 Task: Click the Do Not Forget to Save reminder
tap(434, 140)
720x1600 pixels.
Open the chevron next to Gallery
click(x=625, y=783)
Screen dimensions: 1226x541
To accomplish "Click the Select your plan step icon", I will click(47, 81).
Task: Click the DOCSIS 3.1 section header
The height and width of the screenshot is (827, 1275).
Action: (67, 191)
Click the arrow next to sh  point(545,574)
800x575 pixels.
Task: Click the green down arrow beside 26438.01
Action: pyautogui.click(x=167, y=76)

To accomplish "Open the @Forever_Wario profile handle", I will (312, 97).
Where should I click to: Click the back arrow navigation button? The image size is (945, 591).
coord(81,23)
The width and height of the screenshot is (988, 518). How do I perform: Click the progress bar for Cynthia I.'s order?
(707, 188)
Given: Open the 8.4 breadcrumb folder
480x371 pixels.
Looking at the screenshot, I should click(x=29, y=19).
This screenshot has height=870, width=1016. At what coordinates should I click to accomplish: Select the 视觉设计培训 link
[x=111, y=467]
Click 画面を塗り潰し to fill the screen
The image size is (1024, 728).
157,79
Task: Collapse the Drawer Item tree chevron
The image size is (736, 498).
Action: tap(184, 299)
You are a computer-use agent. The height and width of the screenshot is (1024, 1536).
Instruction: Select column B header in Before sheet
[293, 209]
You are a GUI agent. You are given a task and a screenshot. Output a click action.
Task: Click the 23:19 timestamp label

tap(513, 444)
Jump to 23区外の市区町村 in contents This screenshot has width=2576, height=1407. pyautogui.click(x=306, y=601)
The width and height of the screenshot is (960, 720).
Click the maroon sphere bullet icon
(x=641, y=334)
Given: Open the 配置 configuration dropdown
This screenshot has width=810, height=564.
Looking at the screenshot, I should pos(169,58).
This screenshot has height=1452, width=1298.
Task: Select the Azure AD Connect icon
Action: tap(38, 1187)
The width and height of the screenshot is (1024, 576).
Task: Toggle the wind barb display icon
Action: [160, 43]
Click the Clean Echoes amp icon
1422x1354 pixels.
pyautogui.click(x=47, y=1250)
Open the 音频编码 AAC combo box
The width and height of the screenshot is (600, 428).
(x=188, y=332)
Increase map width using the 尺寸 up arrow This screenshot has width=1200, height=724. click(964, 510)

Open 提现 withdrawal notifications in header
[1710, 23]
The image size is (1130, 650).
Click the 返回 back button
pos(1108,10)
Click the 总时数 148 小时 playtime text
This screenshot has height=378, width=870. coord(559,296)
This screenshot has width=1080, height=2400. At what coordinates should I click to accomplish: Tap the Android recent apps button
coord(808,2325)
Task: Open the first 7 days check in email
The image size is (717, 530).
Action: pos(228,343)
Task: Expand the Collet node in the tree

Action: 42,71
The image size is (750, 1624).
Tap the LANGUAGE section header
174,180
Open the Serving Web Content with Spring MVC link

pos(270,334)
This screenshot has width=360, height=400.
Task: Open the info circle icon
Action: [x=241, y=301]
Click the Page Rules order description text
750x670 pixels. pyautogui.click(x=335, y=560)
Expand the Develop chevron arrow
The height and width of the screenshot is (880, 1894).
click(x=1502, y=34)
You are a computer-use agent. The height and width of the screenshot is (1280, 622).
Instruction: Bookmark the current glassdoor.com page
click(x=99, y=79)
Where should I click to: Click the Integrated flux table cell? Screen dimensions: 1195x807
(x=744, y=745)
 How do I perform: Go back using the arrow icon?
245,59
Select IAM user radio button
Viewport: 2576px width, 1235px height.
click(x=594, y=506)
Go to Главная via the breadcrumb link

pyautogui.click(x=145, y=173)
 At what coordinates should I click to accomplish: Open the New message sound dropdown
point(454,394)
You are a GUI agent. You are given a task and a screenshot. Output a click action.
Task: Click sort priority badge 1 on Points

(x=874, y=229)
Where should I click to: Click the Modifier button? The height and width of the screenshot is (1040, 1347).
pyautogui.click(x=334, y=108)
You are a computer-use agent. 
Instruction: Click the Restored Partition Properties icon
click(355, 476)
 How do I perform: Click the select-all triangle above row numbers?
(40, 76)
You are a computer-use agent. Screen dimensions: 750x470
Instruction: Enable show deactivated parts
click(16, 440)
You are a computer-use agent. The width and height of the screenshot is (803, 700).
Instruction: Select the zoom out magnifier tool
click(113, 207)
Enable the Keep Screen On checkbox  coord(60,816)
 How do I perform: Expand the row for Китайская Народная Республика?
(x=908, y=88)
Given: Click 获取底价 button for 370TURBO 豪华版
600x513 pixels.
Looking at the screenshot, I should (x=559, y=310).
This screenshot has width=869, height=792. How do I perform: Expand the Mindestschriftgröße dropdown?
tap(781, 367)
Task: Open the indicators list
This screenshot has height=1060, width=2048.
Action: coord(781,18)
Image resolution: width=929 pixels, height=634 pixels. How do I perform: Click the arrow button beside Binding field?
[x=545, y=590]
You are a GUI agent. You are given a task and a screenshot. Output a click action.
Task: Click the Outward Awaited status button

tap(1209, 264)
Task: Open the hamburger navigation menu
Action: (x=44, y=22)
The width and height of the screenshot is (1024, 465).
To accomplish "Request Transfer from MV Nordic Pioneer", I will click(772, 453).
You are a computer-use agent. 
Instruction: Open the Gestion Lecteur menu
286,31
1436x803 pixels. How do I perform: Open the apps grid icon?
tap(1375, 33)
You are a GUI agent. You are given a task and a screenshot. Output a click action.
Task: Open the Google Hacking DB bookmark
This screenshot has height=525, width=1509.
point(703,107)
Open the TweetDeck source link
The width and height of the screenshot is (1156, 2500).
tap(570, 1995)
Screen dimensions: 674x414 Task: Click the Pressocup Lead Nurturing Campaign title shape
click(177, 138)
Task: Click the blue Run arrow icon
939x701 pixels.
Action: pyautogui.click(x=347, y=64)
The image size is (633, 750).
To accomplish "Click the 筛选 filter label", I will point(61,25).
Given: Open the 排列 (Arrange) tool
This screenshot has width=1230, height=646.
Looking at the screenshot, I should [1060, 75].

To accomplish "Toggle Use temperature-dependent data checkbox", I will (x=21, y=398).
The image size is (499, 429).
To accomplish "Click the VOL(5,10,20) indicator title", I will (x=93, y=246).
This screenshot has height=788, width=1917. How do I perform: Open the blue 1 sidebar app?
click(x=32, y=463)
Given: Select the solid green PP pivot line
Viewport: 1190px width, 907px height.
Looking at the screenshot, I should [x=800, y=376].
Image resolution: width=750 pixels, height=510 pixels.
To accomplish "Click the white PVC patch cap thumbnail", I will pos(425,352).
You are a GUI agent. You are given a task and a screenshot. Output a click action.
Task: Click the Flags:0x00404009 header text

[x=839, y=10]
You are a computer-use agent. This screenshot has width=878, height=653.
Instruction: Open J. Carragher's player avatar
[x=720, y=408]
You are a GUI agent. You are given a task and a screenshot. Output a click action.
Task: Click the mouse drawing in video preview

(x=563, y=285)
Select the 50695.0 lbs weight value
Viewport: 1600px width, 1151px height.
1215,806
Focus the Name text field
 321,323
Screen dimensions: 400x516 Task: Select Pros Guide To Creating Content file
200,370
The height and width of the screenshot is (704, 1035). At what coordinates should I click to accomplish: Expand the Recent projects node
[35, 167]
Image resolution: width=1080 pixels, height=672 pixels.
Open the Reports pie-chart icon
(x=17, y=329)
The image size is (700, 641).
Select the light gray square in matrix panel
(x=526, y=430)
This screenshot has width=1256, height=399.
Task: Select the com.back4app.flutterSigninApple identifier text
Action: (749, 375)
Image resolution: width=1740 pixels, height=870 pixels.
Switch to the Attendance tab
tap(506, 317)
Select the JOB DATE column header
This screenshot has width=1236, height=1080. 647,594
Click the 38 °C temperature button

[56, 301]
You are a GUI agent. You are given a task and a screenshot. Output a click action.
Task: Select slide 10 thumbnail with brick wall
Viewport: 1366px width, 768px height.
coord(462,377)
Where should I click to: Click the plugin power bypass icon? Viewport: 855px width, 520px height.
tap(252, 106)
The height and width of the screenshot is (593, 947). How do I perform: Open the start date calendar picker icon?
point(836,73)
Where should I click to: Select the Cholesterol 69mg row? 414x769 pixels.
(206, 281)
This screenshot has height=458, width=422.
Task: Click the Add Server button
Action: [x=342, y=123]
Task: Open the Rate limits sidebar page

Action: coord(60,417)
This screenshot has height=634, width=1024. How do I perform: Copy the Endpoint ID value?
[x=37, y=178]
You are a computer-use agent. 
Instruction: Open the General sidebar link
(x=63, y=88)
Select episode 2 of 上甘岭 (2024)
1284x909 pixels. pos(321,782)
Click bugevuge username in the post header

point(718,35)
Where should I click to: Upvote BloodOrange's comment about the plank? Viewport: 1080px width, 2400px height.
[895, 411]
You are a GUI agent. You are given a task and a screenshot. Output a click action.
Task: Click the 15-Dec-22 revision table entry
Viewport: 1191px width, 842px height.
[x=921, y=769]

## What is expected:
Nothing but the lines with "checkbox" should be returned, copied from the entries above.

## Finished exercise:
Enable the Keep Screen On checkbox  coord(60,816)
To accomplish "Toggle Use temperature-dependent data checkbox", I will (x=21, y=398).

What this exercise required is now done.